Coffee, Coffee, Coffee!

Daniel Tunkelang
2 min readSep 21, 2020

In 1984, Robin Williams starred in Moscow on the Hudson as a Russian saxophonist who decides to defect from the USSR during a shopping trip to a New York department store. One scene stands out, particularly to those of us who focus on search experience.

This scene, shown below, depicts the protagonist going to the supermarket to buy coffee. Expecting to find a “coffee line” where he will have to queue up to get a single kind of coffee, he is literally overwhelmed by the abundance of coffee options available to him in the “coffee aisle”.

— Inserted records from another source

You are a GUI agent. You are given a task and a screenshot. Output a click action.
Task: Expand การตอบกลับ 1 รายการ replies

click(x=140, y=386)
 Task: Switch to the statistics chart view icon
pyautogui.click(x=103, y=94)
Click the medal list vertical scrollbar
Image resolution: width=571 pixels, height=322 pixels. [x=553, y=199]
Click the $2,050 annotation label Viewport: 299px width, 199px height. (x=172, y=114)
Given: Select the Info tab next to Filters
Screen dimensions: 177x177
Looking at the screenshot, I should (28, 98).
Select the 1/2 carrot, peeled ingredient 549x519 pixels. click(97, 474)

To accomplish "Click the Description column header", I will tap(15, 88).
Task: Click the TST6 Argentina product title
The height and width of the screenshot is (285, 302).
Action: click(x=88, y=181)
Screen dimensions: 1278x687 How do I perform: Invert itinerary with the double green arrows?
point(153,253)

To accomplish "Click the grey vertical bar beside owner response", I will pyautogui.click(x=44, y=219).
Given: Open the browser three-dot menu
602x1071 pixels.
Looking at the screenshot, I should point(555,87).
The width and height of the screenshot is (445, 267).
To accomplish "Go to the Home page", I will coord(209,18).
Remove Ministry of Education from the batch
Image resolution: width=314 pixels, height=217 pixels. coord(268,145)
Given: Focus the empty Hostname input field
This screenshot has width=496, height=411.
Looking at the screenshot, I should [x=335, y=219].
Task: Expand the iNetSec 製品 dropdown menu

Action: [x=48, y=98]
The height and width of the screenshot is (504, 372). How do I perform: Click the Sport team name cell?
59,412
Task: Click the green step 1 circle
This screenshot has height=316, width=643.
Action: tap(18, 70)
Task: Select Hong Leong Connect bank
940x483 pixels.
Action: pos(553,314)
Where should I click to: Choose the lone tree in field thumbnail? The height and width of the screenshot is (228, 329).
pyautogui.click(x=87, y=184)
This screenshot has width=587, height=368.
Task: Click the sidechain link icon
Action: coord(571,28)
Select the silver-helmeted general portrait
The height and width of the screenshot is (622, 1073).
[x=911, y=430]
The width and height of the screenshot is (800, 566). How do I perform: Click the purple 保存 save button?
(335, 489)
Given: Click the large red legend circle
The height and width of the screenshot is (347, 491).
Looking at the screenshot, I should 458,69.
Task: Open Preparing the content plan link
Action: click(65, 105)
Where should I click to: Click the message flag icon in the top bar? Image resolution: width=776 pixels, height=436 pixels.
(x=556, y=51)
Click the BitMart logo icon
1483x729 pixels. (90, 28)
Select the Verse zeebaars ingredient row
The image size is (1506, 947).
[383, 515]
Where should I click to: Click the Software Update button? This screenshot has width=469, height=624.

Some people interpret this scene as either a celebration or a mockery of American free-market capitalism. But, as someone who works on search, I see a parable about information overload.

Indeed, a search for “coffee” on most grocery ecommerce sites leads to an experience that has me mumbling, “coffee, coffee, coffee!” At least the coffee aisle in the grocery store is organized by brand and style — the search results are rarely so easy to navigate. Instead, they are as disorganized as they are overwhelming.

It’s not that these sites don’t have tools like facets to help searchers navigate the myriad available options. The facets are there, but they are usually tucked away in a side panel — or, worse, hidden behind a button for filtering options. In other words, the faceted organization is not treated as a first-class part of the search experience.

To be fair, not all search tasks are like this. For example, if you already know what brand of coffee you are looking for, a search for that brand probably reduces the results to a manageable number. Moreover, a reasonable ranking model should usually manage to meet you needs on the first page.

But broad and ambiguous search queries require support for the searcher’s journey. And it’s not hard to find these queries — they are the queries where searchers experience the most friction.

So please, if you are providing a search experience — even if you don’t sell coffee — do yourselves and your searchers a favor and stop overwhelming them. Your searchers will be happier — and they will buy more, too.